El fiscal de Michoacán, Carlos Torres Piña, dio a conocer la ruta completa que siguió la camioneta Dodge Dakota negra que transportaba explosivos y que detonó el pasado sábado frente a la Policía Municipal de Coahuayana. El ataque dejó cinco personas muertas y siete lesionadas, además de daños materiales importantes en edificios públicos y viviendas. La Fiscalía General de la República (FGR) atrajo la investigación debido a la naturaleza del artefacto explosivo y el alto nivel de destrucción que provocó. La participación federal es fundamental porque la explosión podría involucrar materiales de uso exclusivo del Ejército y técnicas asociadas con grupos criminales que operan en la región limítrofe entre Michoacán y Colima. La FGR determinará el origen del explosivo, los materiales utilizados en su fabricación, si se trató de un artefacto de alto poder y la posible intervención de células criminales que operan en la costa michoacana. Mientras tanto, la Fiscalía General del Estado (FGE) y la Secretaría de Seguridad Pública (SSP) de Michoacán coadyuvan con los peritajes, identificación de víctimas, atención a lesionados y análisis de daños estructurales.
De acuerdo con los registros presentados por el fiscal, el vehículo ingresó a Michoacán desde Colima por la carretera 200, fue captado alrededor de las 8:30 de la mañana avanzando hacia la comunidad de San Vicente y horas después llegó al municipio de Coahuayana, donde finalmente ocurrió la detonación. La ruta coincide con las zonas en las que autoridades federales han documentado movimientos de grupos armados y trasiego de materiales ilícitos.
Según la información oficial, a las 11:40 horas del sábado 6 de diciembre de 2025, la camioneta estalló frente a la Policía Comunitaria y el Palacio Municipal de Coahuayana, provocando una onda expansiva de gran magnitud que dañó ventanas y muros del edificio de gobierno, viviendas aledañas, negocios de la zona comercial, vehículos estacionados e instalaciones del Hospital Comunitario, donde se reportaron daños en ventanales y paredes. El estallido dejó sin suministro eléctrico al primer cuadro del municipio durante varias horas.

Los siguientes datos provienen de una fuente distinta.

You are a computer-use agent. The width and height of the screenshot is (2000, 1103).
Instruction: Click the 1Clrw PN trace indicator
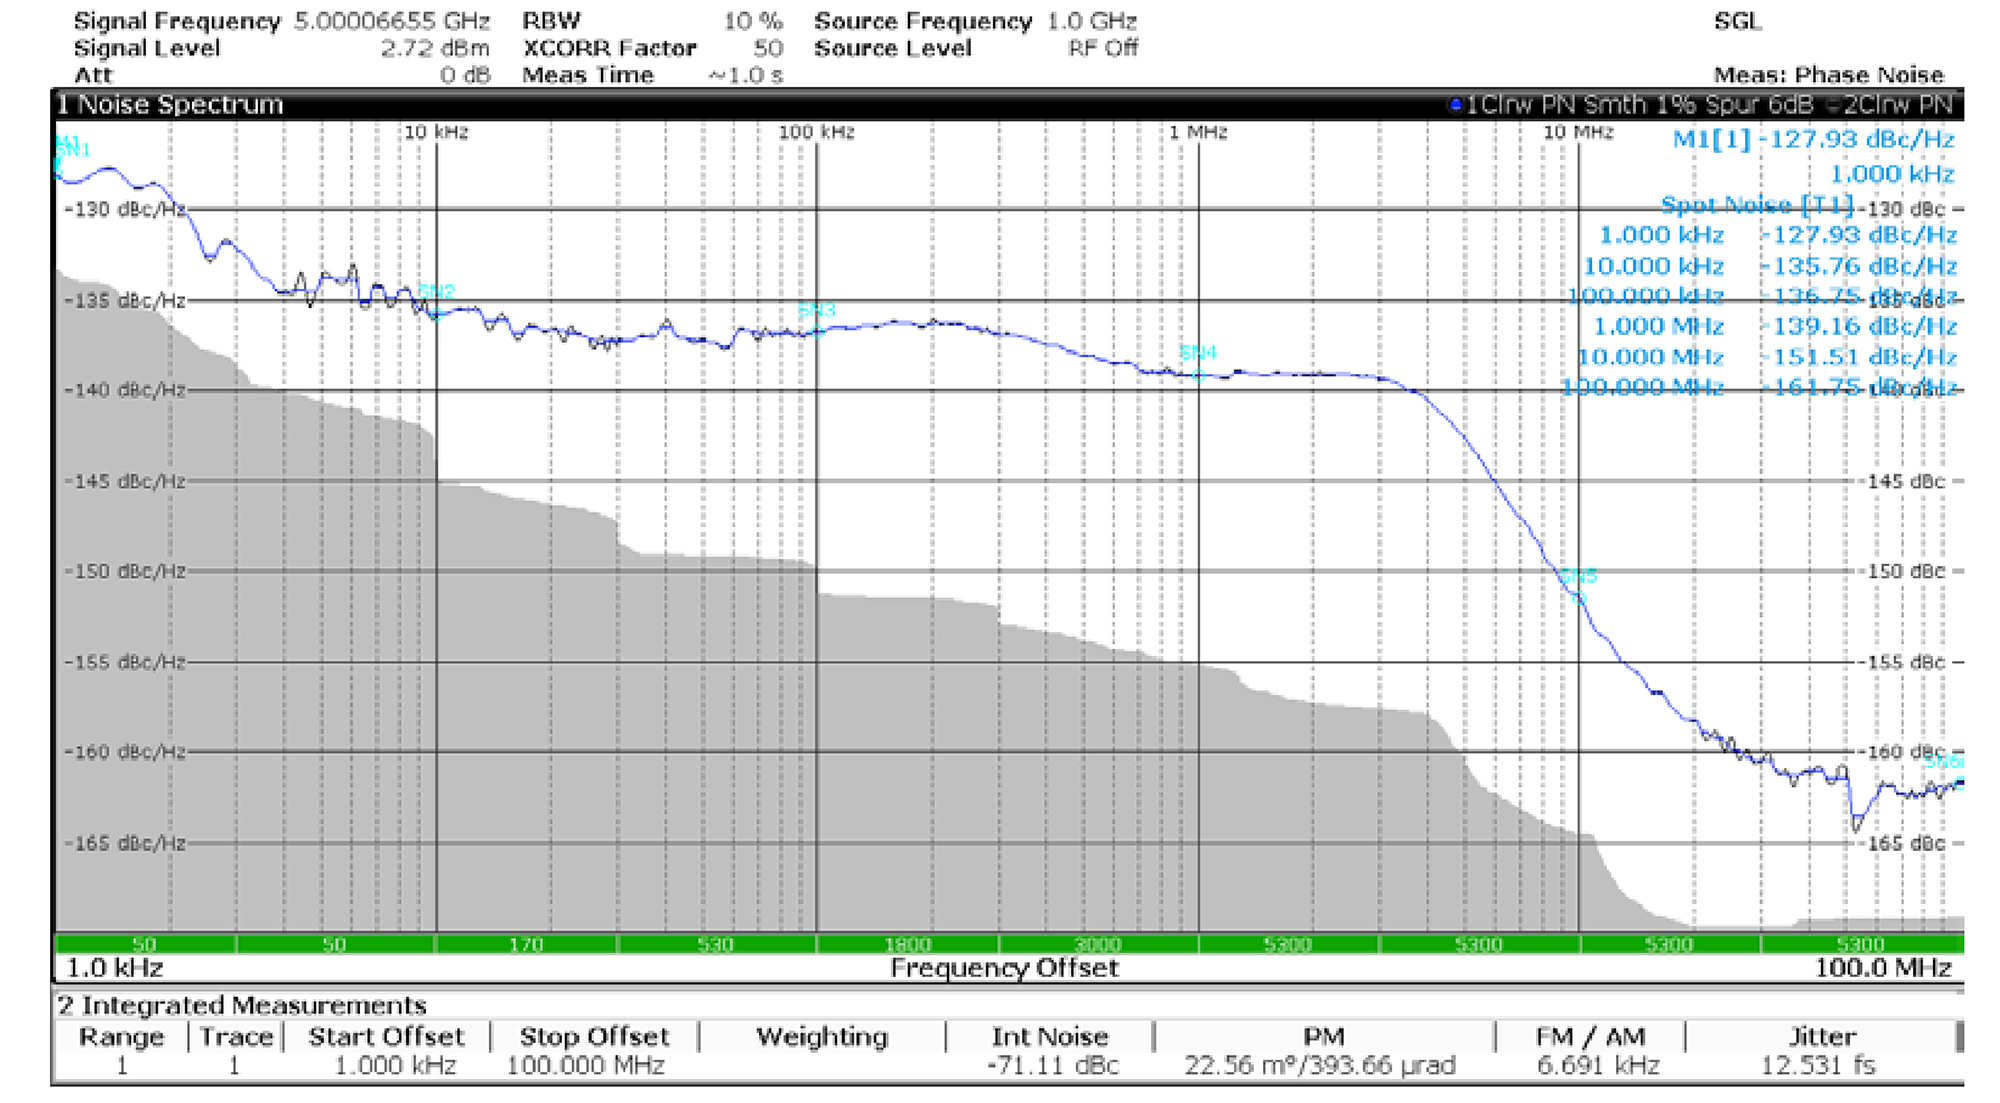1630,105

Las cinco personas fallecidas incluyen tres elementos de la Policía Comunitaria de Coahuayana, ya identificados y entregados a sus familias. Además, dos personas más aún sin identificar; se presume que una de ellas sería el conductor de la camioneta cargada con explosivos. También se reportan siete heridos, seis atendidos en clínicas y hospitales de Coahuayana y uno trasladado al IMSS de Morelia por la gravedad de sus lesiones. Autoridades de salud señalaron que algunos de los lesionados presentan quemaduras y fracturas causadas por la onda expansiva.
Tras la explosión, corporaciones municipales, estatales, federales y militares activaron un operativo de seguridad en la carretera 200, en los accesos al municipio y en zonas limítrofes con Colima. La región Costa-Sierra de Michoacán ha sido escenario de disputas entre grupos del crimen organizado, por lo que el ataque elevó las alertas y obligó al despliegue de más personal de la Guardia Nacional y Ejército. La FGR continúa con la reconstrucción de la escena, identificación del tipo de explosivo, análisis de restos del vehículo, trazabilidad del origen de la camioneta y revisión de cámaras en carreteras y comunidades cercanas. El fiscal Torres Piña aseguró que existe coordinación con autoridades de Colima y que no se descarta ninguna línea de investigación.